Moving Ahead with Strong Concepts and Easing Tensions in the Middle East! MustGrow, K+S, Evotec, and Novo Nordisk in Focus

  • agritech
  • fertilizer
  • chemicals
  • Biotechnology
  • biologics
  • geopolitics
Photo credits: Pixabay

Created and published on behalf of MustGrow Biologics Corp.

What a headline: An agreement between the US and Iran – markets up 2% in just one minute! It can happen that fast. For investors, this is welcome news, as a de-escalation in the Iran conflict would significantly ease global supply chains and reduce pressure on critical transport routes. In particular, the Strait of Hormuz would lose some of its significance as a geopolitical risk factor, potentially stabilizing global flows of goods and energy. Easing tensions are also likely to lower transport costs again, shorten delivery times, and dampen price volatility. For companies in the food, healthcare, and agricultural technology sectors, this creates greater planning certainty and new growth opportunities. MustGrow Biologics and K+S could benefit from more stable agricultural markets, while Evotec and Novo Nordisk may gain additional tailwinds in a calmer healthcare environment. Investors are increasingly turning to stocks that promise sustainable growth and reliable returns in a more stable market setting. The key question now: will volatility finally decline as well?

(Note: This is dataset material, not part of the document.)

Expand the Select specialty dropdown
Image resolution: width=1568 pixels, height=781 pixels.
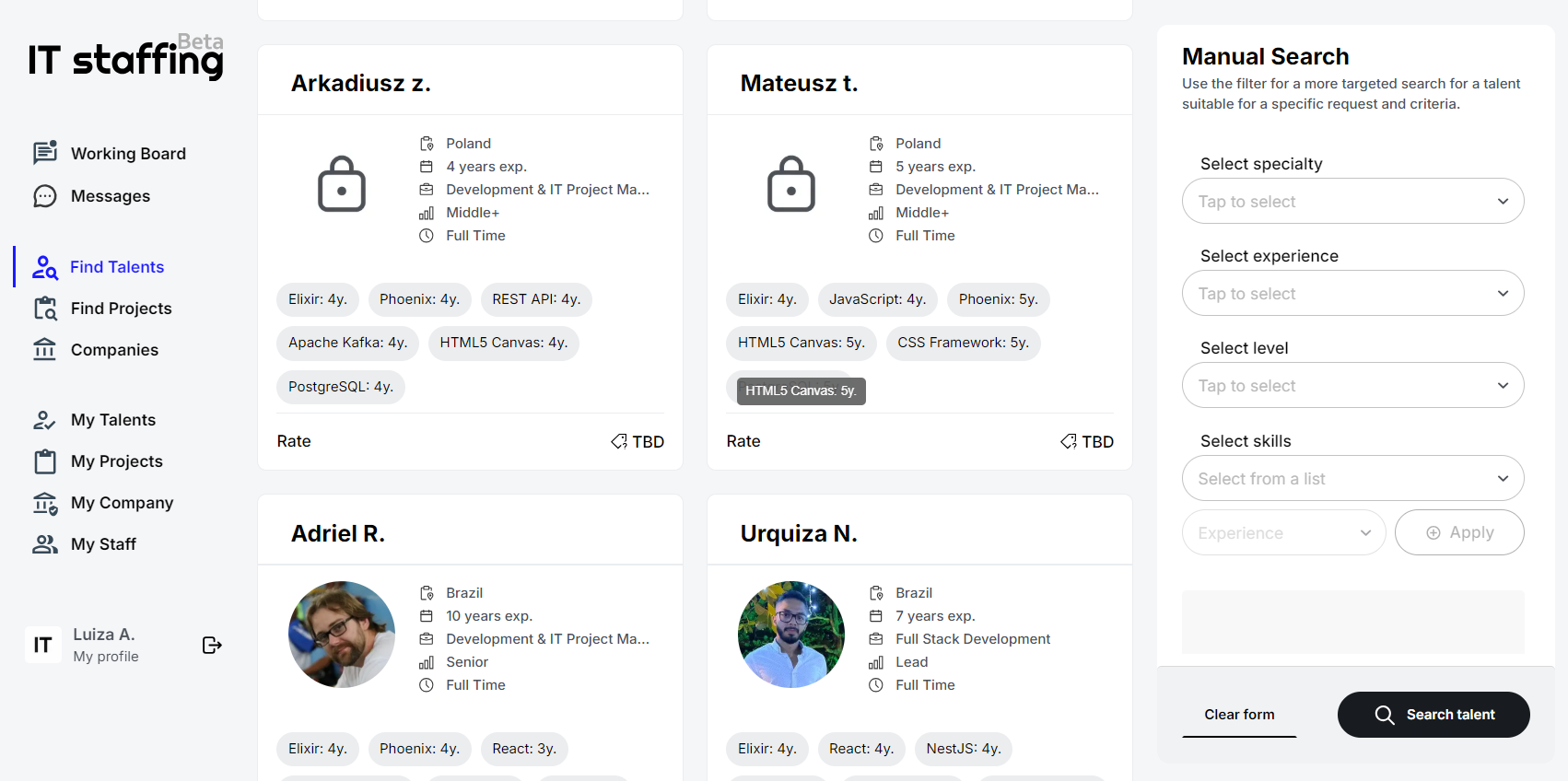pyautogui.click(x=1352, y=201)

time to read: 5 minutes | Author: André Will-Laudien
ISIN: MUSTGROW BIOLOGICS CORP. | CA62822A1030 | TSXV: MGRO , OTCQB: MGROF , K+S AG NA O.N. | DE000KSAG888 , EVOTEC SE INH O.N. | DE0005664809 , NOVO NORDISK A/S | DK0062498333

Table of contents:


    Agricultural Revolution with Mustard Power: How MustGrow Is Capitalizing on the Crisis

    Canadian-based MustGrow Biologics Corp. operates in an agricultural market that is under constant geopolitical stress and is simultaneously undergoing profound structural change. Regardless of short-term geopolitical developments, the structural shift toward more resilient and less fossil-dependent agricultural inputs remains intact. Farmers are increasingly frustrated by volatile input costs and are seeking to reduce long-term reliance on conventional fertilizers. MustGrow addresses this "weak link" with mustard-derived solutions that, in addition to outstanding fertilizing properties, also support microbial activity and enhance yield stability.

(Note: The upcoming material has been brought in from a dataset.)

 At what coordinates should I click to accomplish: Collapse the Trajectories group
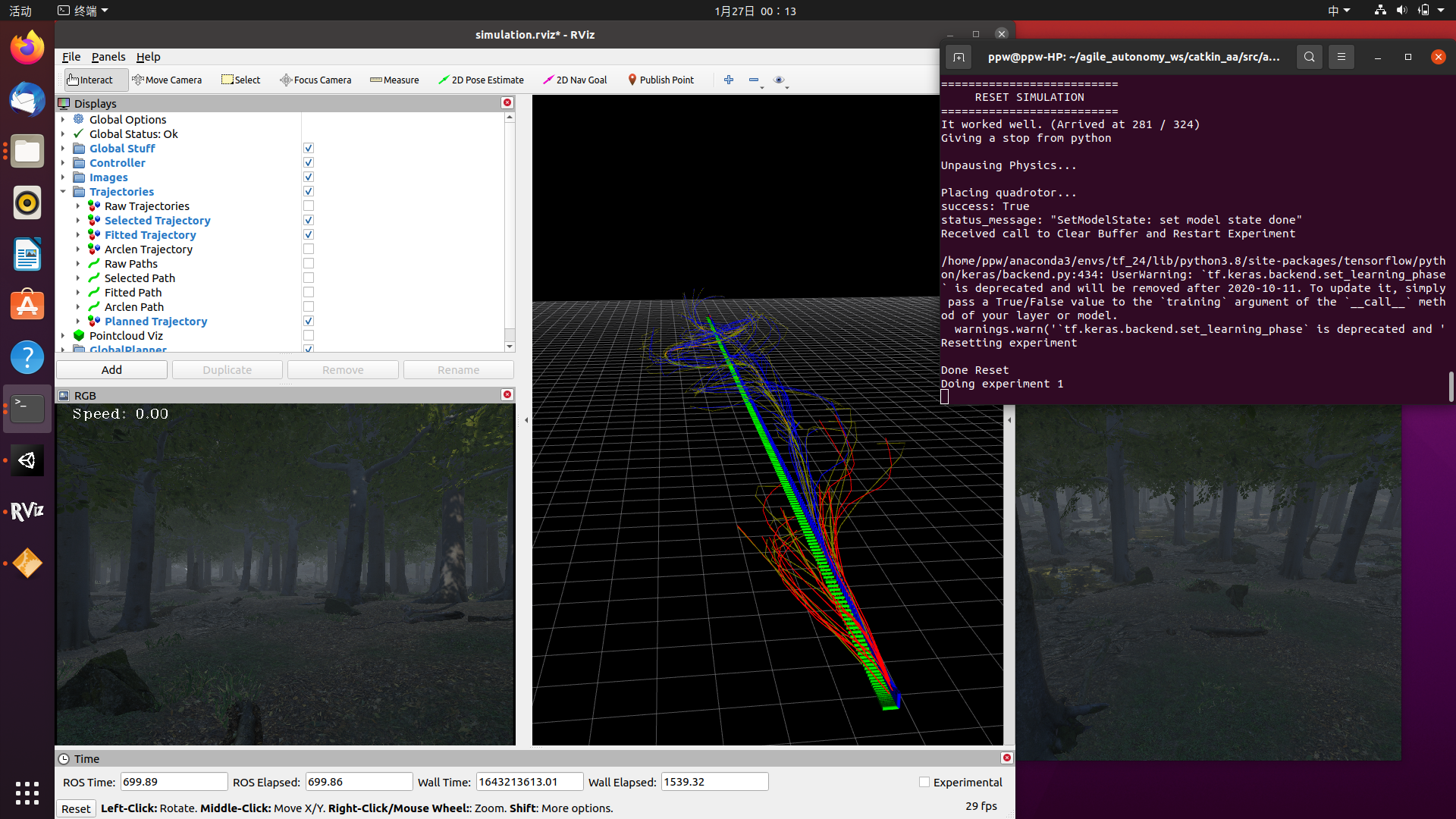[64, 191]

    Significant momentum was already evident in the company's operations in 2025. Revenue jumped to CAD 8.3 million after just CAD 0.4 million in the previous year, impressively underscoring the beginning of commercialization (majority of sales were from the company’s sales and distribution division, NexusBioAg, which was shuttered in April 2026). At the same time, rising expenses of CAD 7.7 million and a net loss of CAD 7.3 million reflect the typical investment phase of a scaling model. Particularly noteworthy is the growth of the flagship product TerraSante, whose US revenue increased by 377% to approximately CAD 0.6 million. At times, demand exceeded supply, shifting additional revenue into the future. With a gross margin of about 20%, profitability still has room for improvement but is expected to increase significantly as production scales up and supply chains become more efficient. The decision to discontinue low-margin sales activities in Canada and direct capital specifically toward US expansion serves to sharpen the business model and should enable the company to reach operational breakeven more quickly.

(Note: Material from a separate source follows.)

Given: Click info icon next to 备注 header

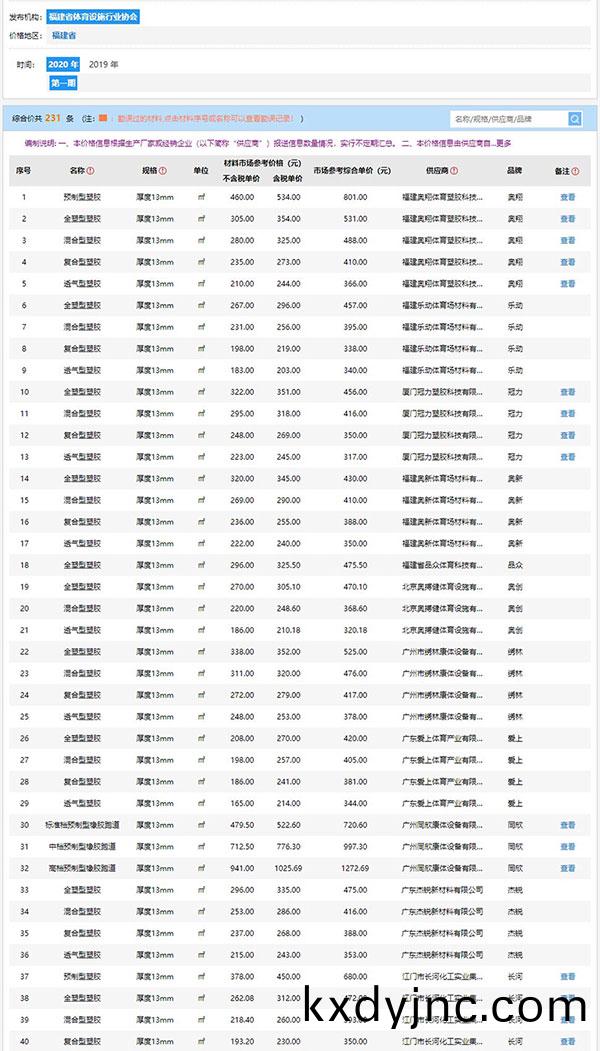Looking at the screenshot, I should click(576, 171).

    At the same time, market development is progressing. With its license in Georgia, MustGrow is gaining access to one of the most profitable agricultural states in the US, which generates over USD 700 million in revenue from peanuts alone. These regulatory advances complement existing certifications in key growing regions such as California and Florida and create a solid foundation for recurring revenue. Strategic partnerships, including one with Bayer AG, serve as a gateway to international markets and lend the technology additional credibility.

    CEO and President Corey Giasson will present MustGrow's 2026/27 strategy at the 19th International Investment Forum on May 20, 2026.Click here to register.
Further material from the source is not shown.